1:32:22 K: Obviously.
1:32:23 Q: It is the cause of what is going on.
1:32:25 K: Obviously. If each of you... Obviously.
1:32:29 Q: I don’t like to this.
1:32:34 Q: Sir, even if I feel in my daily life the result of the danger of all these things, it seems as if because of the demands of what is happening about me and life, seems to… just as if the mind is going on like a circus and so one pushes these things away just to be able to go through. One ignores it.
1:33:14 K: Sir, you see, sir, do you feel – feel, you follow, not just theoretically – the world is you and you the world?
1:33:30 Q: Not at this moment.
1:33:32 K: Not this moment, I mean, sitting here. I mean feel. You follow what it means?
1:33:36 Q: Yes.
1:33:39 K: There isn’t this terrible division, the community and you separate, you different – you follow? The feeling that you are part of this world. Right? Then what will you do? Whatever you do out of confusion will affect the world in which you live. If you want to change the world through throwing a bomb, you affect the world. Right? And the response to a challenge of this kind, through bombs, is the most primitive, most stupid answer. So is there a response and an answer which is total? Not the bomb or – you follow? – something else – is there a response in which you really totally act?

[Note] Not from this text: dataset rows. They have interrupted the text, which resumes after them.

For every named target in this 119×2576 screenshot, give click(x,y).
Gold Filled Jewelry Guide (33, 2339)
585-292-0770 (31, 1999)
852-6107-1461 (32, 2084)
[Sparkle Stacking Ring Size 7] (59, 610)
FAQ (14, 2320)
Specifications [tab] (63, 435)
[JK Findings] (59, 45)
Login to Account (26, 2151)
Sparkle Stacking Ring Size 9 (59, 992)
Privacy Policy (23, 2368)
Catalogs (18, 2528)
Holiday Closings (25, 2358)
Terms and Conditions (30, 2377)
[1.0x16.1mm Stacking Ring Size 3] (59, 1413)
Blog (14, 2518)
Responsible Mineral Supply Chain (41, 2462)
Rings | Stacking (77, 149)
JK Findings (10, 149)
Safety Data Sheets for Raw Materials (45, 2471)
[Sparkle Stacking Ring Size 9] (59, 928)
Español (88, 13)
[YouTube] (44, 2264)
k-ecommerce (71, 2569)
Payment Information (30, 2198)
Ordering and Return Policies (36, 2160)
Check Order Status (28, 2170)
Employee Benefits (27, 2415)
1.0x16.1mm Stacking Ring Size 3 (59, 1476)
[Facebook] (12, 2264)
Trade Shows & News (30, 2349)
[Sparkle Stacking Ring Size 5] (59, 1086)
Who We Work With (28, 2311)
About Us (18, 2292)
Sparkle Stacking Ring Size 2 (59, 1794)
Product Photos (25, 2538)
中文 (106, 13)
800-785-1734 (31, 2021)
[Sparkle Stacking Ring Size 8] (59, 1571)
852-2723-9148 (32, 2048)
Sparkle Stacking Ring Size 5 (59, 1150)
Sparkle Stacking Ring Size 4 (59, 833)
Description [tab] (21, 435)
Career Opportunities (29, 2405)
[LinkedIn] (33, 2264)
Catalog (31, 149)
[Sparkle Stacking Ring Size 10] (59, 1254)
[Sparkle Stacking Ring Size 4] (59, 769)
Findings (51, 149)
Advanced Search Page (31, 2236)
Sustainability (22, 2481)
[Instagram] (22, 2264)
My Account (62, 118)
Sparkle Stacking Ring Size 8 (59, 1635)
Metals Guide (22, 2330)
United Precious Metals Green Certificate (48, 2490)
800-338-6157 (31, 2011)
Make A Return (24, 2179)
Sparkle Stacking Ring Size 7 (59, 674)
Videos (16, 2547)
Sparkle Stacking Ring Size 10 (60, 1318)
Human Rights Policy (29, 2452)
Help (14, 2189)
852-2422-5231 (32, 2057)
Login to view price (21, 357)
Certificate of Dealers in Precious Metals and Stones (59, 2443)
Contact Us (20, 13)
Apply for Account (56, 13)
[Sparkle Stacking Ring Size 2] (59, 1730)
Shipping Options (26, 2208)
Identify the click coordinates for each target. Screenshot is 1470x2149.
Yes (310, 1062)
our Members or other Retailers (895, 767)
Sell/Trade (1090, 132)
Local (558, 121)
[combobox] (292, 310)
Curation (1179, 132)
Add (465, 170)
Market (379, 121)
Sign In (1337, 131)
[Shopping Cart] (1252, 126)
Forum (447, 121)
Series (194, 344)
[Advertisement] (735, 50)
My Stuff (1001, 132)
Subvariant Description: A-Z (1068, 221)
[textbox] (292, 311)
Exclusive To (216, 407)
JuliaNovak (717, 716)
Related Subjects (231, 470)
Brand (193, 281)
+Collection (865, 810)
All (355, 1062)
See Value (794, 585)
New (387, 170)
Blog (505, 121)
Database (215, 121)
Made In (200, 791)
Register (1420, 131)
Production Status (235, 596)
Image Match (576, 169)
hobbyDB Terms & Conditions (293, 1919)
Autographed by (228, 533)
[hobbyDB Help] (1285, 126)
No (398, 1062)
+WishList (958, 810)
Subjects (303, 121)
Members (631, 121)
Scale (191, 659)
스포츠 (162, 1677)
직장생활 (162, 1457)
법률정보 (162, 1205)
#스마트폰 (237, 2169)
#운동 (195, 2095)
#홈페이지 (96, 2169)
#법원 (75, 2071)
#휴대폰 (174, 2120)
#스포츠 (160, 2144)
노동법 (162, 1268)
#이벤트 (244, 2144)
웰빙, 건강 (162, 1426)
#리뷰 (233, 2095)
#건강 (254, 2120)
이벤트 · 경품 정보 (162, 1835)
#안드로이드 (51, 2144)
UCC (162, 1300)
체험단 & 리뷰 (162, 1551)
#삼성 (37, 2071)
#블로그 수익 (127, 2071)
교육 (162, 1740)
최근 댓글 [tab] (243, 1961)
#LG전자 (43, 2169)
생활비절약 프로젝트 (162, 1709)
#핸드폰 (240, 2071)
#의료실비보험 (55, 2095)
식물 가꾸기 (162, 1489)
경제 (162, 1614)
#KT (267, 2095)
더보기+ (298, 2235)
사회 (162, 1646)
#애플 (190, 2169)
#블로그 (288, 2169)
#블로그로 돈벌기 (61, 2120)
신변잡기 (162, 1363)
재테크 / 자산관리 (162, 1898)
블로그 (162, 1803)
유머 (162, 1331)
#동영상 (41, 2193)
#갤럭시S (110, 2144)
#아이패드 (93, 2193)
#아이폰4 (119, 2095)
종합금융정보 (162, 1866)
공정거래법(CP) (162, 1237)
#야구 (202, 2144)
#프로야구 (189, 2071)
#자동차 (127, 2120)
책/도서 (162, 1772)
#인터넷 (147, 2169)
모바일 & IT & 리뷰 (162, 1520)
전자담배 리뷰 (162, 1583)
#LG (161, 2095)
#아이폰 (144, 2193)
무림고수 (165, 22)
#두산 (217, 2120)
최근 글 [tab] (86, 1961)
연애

1:34:41 Q: To see my own conditioning which is causing all this. My conditioning is causing all this.
1:35:10 K: No, no. Your conditioning isn’t causing that. Your conditioning is the result of all that. You see, don’t separate it. I suppose we ought to stop, sir. Just listen, sir. Look, I want to find out… intelligence says I must find an answer to an action which is non-fragmentary. Right? Which is non-fragmentary, which must be whole. I know what fragmentary action is. I can act as a Catholic, a Hindu, communist, socialist – you follow? – which are all fragmentary – as a scientist, what you will. So I want to find an answer, an act which will include all this, and be beyond all this. Right? What is that total action? What is a total observation? To observe that without the word. The word being thought, idea, the power – you follow? To observe that without the word – word, association, image, knowledge, all that is implied. Right? Now, to act without all that. Which means to act completely out of emptiness. I don’t know if you can… Which is not insanity. I can look at that with emptiness – you follow? – when there is no word. Right? I can now... intelligence can now say: now there is an action without the word, there is also an action without the book, which is completely out of total emptiness, which means no past.